■ Supplied entries:
____
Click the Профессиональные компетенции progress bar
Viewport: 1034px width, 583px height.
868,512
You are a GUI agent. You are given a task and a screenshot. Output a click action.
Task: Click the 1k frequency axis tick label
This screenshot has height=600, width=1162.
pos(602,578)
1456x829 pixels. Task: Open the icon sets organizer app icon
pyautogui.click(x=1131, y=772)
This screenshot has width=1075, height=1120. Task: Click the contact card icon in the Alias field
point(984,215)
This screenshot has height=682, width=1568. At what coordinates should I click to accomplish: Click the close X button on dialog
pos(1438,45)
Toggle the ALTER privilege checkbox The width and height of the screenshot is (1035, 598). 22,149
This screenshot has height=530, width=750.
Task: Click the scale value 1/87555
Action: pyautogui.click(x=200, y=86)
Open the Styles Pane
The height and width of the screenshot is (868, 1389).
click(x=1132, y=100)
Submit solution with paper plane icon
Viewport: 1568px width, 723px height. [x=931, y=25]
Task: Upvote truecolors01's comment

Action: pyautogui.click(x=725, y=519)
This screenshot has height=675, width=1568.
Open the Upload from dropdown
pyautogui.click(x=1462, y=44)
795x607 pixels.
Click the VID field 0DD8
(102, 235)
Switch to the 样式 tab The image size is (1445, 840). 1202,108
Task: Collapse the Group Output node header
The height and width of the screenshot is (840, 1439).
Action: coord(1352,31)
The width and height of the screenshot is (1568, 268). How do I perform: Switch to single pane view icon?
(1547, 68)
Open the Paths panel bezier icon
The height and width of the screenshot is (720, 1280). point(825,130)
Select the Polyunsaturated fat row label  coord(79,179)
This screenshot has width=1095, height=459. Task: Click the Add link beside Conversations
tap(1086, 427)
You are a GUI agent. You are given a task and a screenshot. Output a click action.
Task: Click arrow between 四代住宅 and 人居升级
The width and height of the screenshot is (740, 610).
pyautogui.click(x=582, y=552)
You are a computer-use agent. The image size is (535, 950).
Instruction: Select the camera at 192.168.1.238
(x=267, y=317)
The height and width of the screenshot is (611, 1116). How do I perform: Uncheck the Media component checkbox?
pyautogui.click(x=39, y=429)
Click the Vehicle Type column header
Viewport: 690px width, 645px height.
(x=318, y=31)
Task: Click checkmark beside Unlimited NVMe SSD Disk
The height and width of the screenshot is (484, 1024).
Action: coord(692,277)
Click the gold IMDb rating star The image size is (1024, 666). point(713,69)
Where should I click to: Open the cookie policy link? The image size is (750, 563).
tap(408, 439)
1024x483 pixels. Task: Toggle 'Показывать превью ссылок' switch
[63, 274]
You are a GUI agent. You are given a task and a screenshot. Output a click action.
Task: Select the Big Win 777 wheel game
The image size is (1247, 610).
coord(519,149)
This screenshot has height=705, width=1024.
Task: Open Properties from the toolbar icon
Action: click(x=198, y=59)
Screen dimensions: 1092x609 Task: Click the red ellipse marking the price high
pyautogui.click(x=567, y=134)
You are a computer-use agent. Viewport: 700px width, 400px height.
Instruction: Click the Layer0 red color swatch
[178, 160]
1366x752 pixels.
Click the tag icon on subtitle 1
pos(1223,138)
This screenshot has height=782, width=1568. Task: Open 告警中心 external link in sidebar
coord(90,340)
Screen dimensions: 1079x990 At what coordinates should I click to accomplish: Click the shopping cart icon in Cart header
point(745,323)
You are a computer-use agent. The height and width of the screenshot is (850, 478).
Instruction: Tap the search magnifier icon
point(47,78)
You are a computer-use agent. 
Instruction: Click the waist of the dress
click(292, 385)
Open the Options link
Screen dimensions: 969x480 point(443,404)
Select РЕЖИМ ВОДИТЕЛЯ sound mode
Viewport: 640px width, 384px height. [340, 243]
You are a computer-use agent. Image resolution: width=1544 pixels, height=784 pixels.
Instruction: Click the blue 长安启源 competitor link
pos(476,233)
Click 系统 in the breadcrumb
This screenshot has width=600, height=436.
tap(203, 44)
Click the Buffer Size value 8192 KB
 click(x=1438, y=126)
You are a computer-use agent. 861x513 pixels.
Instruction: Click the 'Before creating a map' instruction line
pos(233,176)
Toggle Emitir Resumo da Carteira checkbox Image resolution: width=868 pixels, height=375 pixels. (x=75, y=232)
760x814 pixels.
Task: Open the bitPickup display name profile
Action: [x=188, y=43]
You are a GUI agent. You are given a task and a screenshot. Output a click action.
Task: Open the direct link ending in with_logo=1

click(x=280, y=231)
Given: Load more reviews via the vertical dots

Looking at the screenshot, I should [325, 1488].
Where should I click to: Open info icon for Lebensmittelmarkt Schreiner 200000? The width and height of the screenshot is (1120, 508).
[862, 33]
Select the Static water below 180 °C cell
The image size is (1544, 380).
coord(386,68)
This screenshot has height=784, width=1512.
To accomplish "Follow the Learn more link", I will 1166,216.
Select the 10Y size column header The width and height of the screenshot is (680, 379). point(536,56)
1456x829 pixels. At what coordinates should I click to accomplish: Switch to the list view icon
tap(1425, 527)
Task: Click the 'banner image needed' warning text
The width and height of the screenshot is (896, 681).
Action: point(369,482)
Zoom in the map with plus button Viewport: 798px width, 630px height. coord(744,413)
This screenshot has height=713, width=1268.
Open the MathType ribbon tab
____
■ Short exercise:
Render every line of the records above as a Markdown table with the columns Row and Line, numbering the rows in order and skipping blank lines.

■ The response:
| Row | Line |
|---|---|
| 1 | Click the Профессиональные компетенции progress bar |
| 2 | Viewport: 1034px width, 583px height. |
| 3 | 868,512 |
| 4 | You are a GUI agent. You are given a task and a screenshot. Output a click action. |
| 5 | Task: Click the 1k frequency axis tick label |
| 6 | This screenshot has height=600, width=1162. |
| 7 | pos(602,578) |
| 8 | 1456x829 pixels. Task: Open the icon sets organizer app icon |
| 9 | pyautogui.click(x=1131, y=772) |
| 10 | This screenshot has width=1075, height=1120. Task: Click the contact card icon in the Alias field |
| 11 | point(984,215) |
| 12 | This screenshot has height=682, width=1568. At what coordinates should I click to accomplish: Click the close X button on dialog |
| 13 | pos(1438,45) |
| 14 | Toggle the ALTER privilege checkbox The width and height of the screenshot is (1035, 598). 22,149 |
| 15 | This screenshot has height=530, width=750. |
| 16 | Task: Click the scale value 1/87555 |
| 17 | Action: pyautogui.click(x=200, y=86) |
| 18 | Open the Styles Pane |
| 19 | The height and width of the screenshot is (868, 1389). |
| 20 | click(x=1132, y=100) |
| 21 | Submit solution with paper plane icon |
| 22 | Viewport: 1568px width, 723px height. [x=931, y=25] |
| 23 | Task: Upvote truecolors01's comment |
| 24 | Action: pyautogui.click(x=725, y=519) |
| 25 | This screenshot has height=675, width=1568. |
| 26 | Open the Upload from dropdown |
| 27 | pyautogui.click(x=1462, y=44) |
| 28 | 795x607 pixels. |
| 29 | Click the VID field 0DD8 |
| 30 | (102, 235) |
| 31 | Switch to the 样式 tab The image size is (1445, 840). 1202,108 |
| 32 | Task: Collapse the Group Output node header |
| 33 | The height and width of the screenshot is (840, 1439). |
| 34 | Action: coord(1352,31) |
| 35 | The width and height of the screenshot is (1568, 268). How do I perform: Switch to single pane view icon? |
| 36 | (1547, 68) |
| 37 | Open the Paths panel bezier icon |
| 38 | The height and width of the screenshot is (720, 1280). point(825,130) |
| 39 | Select the Polyunsaturated fat row label  coord(79,179) |
| 40 | This screenshot has width=1095, height=459. Task: Click the Add link beside Conversations |
| 41 | tap(1086, 427) |
| 42 | You are a GUI agent. You are given a task and a screenshot. Output a click action. |
| 43 | Task: Click arrow between 四代住宅 and 人居升级 |
| 44 | The width and height of the screenshot is (740, 610). |
| 45 | pyautogui.click(x=582, y=552) |
| 46 | You are a computer-use agent. The image size is (535, 950). |
| 47 | Instruction: Select the camera at 192.168.1.238 |
| 48 | (x=267, y=317) |
| 49 | The height and width of the screenshot is (611, 1116). How do I perform: Uncheck the Media component checkbox? |
| 50 | pyautogui.click(x=39, y=429) |
| 51 | Click the Vehicle Type column header |
| 52 | Viewport: 690px width, 645px height. |
| 53 | (x=318, y=31) |
| 54 | Task: Click checkmark beside Unlimited NVMe SSD Disk |
| 55 | The height and width of the screenshot is (484, 1024). |
| 56 | Action: coord(692,277) |
| 57 | Click the gold IMDb rating star The image size is (1024, 666). point(713,69) |
| 58 | Where should I click to: Open the cookie policy link? The image size is (750, 563). |
| 59 | tap(408, 439) |
| 60 | 1024x483 pixels. Task: Toggle 'Показывать превью ссылок' switch |
| 61 | [63, 274] |
| 62 | You are a GUI agent. You are given a task and a screenshot. Output a click action. |
| 63 | Task: Select the Big Win 777 wheel game |
| 64 | The image size is (1247, 610). |
| 65 | coord(519,149) |
| 66 | This screenshot has height=705, width=1024. |
| 67 | Task: Open Properties from the toolbar icon |
| 68 | Action: click(x=198, y=59) |
| 69 | Screen dimensions: 1092x609 Task: Click the red ellipse marking the price high |
| 70 | pyautogui.click(x=567, y=134) |
| 71 | You are a computer-use agent. Viewport: 700px width, 400px height. |
| 72 | Instruction: Click the Layer0 red color swatch |
| 73 | [178, 160] |
| 74 | 1366x752 pixels. |
| 75 | Click the tag icon on subtitle 1 |
| 76 | pos(1223,138) |
| 77 | This screenshot has height=782, width=1568. Task: Open 告警中心 external link in sidebar |
| 78 | coord(90,340) |
| 79 | Screen dimensions: 1079x990 At what coordinates should I click to accomplish: Click the shopping cart icon in Cart header |
| 80 | point(745,323) |
| 81 | You are a computer-use agent. The height and width of the screenshot is (850, 478). |
| 82 | Instruction: Tap the search magnifier icon |
| 83 | point(47,78) |
| 84 | You are a computer-use agent.  |
| 85 | Instruction: Click the waist of the dress |
| 86 | click(292, 385) |
| 87 | Open the Options link |
| 88 | Screen dimensions: 969x480 point(443,404) |
| 89 | Select РЕЖИМ ВОДИТЕЛЯ sound mode |
| 90 | Viewport: 640px width, 384px height. [340, 243] |
| 91 | You are a computer-use agent. Image resolution: width=1544 pixels, height=784 pixels. |
| 92 | Instruction: Click the blue 长安启源 competitor link |
| 93 | pos(476,233) |
| 94 | Click 系统 in the breadcrumb |
| 95 | This screenshot has width=600, height=436. |
| 96 | tap(203, 44) |
| 97 | Click the Buffer Size value 8192 KB |
| 98 |  click(x=1438, y=126) |
| 99 | You are a computer-use agent. 861x513 pixels. |
| 100 | Instruction: Click the 'Before creating a map' instruction line |
| 101 | pos(233,176) |
| 102 | Toggle Emitir Resumo da Carteira checkbox Image resolution: width=868 pixels, height=375 pixels. (x=75, y=232) |
| 103 | 760x814 pixels. |
| 104 | Task: Open the bitPickup display name profile |
| 105 | Action: [x=188, y=43] |
| 106 | You are a GUI agent. You are given a task and a screenshot. Output a click action. |
| 107 | Task: Open the direct link ending in with_logo=1 |
| 108 | click(x=280, y=231) |
| 109 | Given: Load more reviews via the vertical dots |
| 110 | Looking at the screenshot, I should [325, 1488]. |
| 111 | Where should I click to: Open info icon for Lebensmittelmarkt Schreiner 200000? The width and height of the screenshot is (1120, 508). |
| 112 | [862, 33] |
| 113 | Select the Static water below 180 °C cell |
| 114 | The image size is (1544, 380). |
| 115 | coord(386,68) |
| 116 | This screenshot has height=784, width=1512. |
| 117 | To accomplish "Follow the Learn more link", I will 1166,216. |
| 118 | Select the 10Y size column header The width and height of the screenshot is (680, 379). point(536,56) |
| 119 | 1456x829 pixels. At what coordinates should I click to accomplish: Switch to the list view icon |
| 120 | tap(1425, 527) |
| 121 | Task: Click the 'banner image needed' warning text |
| 122 | The width and height of the screenshot is (896, 681). |
| 123 | Action: point(369,482) |
| 124 | Zoom in the map with plus button Viewport: 798px width, 630px height. coord(744,413) |
| 125 | This screenshot has height=713, width=1268. |
| 126 | Open the MathType ribbon tab |